▶ [What you need to do]
For this exercise, copy each line of the records that contains the word "group".

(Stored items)

○ ○ ○ ○ ○

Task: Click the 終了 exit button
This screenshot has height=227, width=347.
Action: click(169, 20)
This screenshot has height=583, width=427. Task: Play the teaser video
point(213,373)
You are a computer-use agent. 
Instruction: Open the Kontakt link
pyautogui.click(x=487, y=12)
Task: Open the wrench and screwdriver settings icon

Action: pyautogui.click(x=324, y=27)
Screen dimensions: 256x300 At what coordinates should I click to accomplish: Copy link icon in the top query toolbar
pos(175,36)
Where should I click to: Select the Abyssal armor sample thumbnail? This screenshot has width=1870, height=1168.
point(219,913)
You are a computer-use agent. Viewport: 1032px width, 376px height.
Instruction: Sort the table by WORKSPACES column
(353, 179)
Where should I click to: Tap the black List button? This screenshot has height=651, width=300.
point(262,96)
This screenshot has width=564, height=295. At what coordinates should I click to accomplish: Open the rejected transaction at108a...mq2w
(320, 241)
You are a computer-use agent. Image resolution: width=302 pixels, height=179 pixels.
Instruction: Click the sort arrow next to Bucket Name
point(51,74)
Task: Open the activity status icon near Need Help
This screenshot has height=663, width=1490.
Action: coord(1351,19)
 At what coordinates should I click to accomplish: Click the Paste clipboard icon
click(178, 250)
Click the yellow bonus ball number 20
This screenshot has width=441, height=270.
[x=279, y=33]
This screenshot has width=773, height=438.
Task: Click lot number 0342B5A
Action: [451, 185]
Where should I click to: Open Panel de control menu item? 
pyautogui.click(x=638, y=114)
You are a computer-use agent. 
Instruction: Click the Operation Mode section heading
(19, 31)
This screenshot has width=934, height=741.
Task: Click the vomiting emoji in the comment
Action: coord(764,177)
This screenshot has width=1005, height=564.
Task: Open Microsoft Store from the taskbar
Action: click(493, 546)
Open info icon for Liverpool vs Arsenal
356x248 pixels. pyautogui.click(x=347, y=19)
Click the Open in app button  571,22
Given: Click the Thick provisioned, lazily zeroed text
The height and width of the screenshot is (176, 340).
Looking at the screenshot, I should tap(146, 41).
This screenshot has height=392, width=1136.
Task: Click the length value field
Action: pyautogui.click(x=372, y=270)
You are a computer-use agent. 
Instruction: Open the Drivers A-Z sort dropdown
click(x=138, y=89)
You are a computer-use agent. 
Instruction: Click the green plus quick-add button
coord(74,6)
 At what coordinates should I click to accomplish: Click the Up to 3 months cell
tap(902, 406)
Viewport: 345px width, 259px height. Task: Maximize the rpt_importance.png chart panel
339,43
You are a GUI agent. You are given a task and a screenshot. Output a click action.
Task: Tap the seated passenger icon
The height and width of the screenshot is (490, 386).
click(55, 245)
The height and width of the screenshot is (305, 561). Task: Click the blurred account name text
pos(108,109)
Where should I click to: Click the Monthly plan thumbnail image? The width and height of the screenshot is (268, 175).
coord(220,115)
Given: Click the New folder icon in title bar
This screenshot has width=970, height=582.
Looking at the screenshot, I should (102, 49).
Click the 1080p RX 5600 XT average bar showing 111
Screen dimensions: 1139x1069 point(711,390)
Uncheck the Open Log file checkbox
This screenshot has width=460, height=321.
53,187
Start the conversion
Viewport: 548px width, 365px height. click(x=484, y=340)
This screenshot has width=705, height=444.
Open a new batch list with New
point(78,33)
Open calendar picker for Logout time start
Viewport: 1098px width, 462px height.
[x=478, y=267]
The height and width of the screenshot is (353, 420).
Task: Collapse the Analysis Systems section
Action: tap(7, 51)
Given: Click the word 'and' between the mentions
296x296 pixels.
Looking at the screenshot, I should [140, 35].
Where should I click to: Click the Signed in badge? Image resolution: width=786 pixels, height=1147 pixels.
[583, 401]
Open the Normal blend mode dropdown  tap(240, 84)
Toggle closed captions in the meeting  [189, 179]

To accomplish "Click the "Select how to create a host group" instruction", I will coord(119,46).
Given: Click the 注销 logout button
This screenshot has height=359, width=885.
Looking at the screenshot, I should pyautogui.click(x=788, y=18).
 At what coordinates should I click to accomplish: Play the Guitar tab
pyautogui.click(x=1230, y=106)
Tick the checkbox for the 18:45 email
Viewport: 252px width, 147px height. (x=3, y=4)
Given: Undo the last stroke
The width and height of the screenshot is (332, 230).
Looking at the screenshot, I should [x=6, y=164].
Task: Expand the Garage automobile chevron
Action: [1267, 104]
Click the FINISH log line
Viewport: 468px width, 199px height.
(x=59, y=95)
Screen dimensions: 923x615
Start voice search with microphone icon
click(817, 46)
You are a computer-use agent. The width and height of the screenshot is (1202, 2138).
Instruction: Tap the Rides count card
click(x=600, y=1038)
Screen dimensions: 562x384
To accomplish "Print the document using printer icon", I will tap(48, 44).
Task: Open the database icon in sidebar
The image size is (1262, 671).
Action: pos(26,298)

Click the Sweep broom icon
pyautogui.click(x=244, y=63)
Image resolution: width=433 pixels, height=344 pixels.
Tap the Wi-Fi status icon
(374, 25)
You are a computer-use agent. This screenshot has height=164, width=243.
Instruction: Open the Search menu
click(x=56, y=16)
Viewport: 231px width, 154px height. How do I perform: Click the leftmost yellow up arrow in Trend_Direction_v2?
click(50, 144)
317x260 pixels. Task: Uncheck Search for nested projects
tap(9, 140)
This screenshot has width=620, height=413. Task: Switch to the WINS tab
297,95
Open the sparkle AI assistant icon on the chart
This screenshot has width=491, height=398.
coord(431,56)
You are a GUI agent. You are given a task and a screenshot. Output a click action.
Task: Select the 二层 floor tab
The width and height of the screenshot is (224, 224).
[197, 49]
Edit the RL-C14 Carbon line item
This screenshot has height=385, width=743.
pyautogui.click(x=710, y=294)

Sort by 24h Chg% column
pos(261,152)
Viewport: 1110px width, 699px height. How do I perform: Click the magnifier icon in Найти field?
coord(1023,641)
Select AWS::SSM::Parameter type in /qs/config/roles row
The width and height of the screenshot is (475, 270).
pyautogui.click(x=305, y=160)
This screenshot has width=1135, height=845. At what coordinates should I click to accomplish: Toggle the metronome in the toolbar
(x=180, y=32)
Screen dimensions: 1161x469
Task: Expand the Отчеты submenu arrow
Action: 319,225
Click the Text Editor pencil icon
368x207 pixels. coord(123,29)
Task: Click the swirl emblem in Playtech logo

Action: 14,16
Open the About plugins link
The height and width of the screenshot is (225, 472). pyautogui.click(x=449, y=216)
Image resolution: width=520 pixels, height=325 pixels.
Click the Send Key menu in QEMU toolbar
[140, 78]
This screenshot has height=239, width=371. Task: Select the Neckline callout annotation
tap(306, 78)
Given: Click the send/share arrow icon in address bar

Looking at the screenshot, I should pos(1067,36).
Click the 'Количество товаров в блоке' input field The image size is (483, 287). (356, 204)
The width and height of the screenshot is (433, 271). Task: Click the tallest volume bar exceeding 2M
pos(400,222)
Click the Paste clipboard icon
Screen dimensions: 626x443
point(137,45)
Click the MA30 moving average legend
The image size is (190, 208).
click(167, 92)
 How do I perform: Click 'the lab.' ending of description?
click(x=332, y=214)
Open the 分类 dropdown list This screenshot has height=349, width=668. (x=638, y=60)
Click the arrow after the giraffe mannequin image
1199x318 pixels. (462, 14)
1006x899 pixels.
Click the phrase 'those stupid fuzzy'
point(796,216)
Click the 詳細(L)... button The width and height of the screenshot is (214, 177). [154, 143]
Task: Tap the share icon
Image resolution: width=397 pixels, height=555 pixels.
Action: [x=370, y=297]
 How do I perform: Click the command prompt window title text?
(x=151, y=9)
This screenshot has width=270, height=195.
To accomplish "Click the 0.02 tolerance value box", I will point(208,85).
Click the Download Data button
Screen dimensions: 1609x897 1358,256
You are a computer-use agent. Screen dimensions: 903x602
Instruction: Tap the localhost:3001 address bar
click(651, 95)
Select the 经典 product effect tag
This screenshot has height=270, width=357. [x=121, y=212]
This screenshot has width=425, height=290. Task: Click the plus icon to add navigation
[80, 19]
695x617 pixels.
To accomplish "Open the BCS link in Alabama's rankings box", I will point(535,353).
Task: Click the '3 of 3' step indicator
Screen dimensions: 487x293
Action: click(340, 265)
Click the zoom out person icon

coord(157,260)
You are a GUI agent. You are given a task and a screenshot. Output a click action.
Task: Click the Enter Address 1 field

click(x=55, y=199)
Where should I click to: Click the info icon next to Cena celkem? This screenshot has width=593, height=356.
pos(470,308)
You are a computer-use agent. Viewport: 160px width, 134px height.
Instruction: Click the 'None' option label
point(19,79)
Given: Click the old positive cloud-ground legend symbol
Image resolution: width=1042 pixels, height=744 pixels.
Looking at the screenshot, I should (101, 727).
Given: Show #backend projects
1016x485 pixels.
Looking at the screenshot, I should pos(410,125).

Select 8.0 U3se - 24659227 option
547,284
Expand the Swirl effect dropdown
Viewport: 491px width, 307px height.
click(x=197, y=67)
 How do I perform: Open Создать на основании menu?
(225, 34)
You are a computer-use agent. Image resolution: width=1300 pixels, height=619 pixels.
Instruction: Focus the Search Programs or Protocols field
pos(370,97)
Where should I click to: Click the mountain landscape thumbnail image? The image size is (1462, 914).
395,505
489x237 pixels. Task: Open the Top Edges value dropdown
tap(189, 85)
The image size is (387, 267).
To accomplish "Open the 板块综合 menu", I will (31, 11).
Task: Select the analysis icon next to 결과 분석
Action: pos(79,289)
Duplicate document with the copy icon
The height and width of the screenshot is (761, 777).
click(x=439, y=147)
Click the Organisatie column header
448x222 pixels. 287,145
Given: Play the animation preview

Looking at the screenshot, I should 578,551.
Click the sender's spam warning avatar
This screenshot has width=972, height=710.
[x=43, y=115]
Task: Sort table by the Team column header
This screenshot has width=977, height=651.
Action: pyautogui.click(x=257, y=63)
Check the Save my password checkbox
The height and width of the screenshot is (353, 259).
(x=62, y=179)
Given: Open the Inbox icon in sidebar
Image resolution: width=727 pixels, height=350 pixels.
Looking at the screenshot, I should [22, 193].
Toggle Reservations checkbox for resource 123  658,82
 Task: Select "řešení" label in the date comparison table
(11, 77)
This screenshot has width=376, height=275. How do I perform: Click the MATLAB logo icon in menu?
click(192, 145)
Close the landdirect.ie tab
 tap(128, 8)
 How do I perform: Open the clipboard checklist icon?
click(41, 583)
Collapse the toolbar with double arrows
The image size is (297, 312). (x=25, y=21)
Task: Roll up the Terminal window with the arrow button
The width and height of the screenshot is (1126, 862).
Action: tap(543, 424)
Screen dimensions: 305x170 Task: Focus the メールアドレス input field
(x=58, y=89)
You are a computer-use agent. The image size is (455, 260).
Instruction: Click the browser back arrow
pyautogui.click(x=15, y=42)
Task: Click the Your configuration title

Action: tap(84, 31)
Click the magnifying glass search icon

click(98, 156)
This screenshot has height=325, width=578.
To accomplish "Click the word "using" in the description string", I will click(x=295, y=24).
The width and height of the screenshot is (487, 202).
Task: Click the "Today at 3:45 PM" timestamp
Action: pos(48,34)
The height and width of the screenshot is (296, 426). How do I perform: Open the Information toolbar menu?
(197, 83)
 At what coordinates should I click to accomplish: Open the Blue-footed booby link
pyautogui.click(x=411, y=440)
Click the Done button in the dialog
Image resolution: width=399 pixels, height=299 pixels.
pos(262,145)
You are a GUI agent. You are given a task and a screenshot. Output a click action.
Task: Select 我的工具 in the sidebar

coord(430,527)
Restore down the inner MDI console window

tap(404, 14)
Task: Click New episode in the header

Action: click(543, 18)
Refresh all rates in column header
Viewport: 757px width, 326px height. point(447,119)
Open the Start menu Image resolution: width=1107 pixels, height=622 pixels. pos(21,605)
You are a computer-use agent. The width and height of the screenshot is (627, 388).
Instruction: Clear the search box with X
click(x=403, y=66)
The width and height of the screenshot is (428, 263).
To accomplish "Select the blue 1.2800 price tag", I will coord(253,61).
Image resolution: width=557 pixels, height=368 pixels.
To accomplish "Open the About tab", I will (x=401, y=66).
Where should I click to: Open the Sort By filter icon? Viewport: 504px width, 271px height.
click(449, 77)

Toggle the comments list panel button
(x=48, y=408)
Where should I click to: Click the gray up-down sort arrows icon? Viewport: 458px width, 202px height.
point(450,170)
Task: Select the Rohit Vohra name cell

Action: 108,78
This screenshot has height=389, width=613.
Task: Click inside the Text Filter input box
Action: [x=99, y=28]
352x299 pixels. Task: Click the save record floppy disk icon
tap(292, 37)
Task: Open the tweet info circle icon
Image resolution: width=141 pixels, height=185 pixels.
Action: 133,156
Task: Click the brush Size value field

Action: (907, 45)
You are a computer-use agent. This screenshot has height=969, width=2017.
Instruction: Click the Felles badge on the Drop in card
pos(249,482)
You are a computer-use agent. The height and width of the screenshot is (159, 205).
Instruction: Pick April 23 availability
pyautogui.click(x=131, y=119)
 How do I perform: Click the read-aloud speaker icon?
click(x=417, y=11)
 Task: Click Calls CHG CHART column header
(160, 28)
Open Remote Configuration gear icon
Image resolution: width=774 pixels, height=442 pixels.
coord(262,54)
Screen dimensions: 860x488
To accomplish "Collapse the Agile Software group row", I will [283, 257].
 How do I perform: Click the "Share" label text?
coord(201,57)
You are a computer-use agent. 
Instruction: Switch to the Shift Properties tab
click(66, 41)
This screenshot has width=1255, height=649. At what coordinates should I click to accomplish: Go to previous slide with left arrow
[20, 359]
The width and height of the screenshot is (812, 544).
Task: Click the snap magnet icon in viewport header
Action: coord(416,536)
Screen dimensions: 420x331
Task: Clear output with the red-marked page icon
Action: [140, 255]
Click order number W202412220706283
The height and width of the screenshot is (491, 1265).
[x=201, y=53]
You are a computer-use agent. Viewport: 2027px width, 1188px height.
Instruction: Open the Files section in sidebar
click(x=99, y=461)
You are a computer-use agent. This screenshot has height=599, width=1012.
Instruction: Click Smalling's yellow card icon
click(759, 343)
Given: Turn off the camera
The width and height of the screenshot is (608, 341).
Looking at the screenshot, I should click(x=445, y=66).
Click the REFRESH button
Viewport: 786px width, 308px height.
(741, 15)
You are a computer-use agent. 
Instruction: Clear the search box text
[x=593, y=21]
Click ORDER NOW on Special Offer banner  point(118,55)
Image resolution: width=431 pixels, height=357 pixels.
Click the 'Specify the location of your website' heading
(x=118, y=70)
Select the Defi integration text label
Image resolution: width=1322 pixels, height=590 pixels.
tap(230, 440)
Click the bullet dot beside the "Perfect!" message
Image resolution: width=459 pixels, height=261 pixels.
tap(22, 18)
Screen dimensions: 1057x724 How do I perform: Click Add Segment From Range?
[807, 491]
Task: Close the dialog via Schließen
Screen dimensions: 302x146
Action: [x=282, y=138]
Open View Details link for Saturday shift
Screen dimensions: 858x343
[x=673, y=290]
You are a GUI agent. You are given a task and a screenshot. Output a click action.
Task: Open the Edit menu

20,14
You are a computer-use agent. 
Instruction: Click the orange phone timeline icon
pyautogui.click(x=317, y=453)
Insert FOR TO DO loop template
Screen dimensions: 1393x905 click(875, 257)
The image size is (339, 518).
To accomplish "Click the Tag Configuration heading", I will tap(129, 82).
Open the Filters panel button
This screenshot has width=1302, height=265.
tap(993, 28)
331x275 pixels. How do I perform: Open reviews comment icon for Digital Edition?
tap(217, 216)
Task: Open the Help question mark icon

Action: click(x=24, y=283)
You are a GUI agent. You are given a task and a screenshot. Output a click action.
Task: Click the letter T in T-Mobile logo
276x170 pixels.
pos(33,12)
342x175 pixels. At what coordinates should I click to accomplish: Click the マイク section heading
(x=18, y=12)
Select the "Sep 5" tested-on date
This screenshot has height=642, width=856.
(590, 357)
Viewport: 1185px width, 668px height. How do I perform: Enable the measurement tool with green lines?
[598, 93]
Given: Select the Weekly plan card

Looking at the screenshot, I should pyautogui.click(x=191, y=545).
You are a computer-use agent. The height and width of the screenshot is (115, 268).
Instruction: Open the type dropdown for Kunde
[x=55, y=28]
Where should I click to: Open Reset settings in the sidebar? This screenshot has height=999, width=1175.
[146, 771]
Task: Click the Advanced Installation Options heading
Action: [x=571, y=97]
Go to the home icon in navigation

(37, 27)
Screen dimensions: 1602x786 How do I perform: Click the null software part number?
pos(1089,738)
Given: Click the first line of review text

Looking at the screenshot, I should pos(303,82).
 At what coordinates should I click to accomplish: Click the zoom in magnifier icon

○ ○ ○ ○ ○

▶ [Result of the task]
To accomplish "Click the "Select how to create a host group" instruction", I will coord(119,46).
To accomplish "Collapse the Agile Software group row", I will [283, 257].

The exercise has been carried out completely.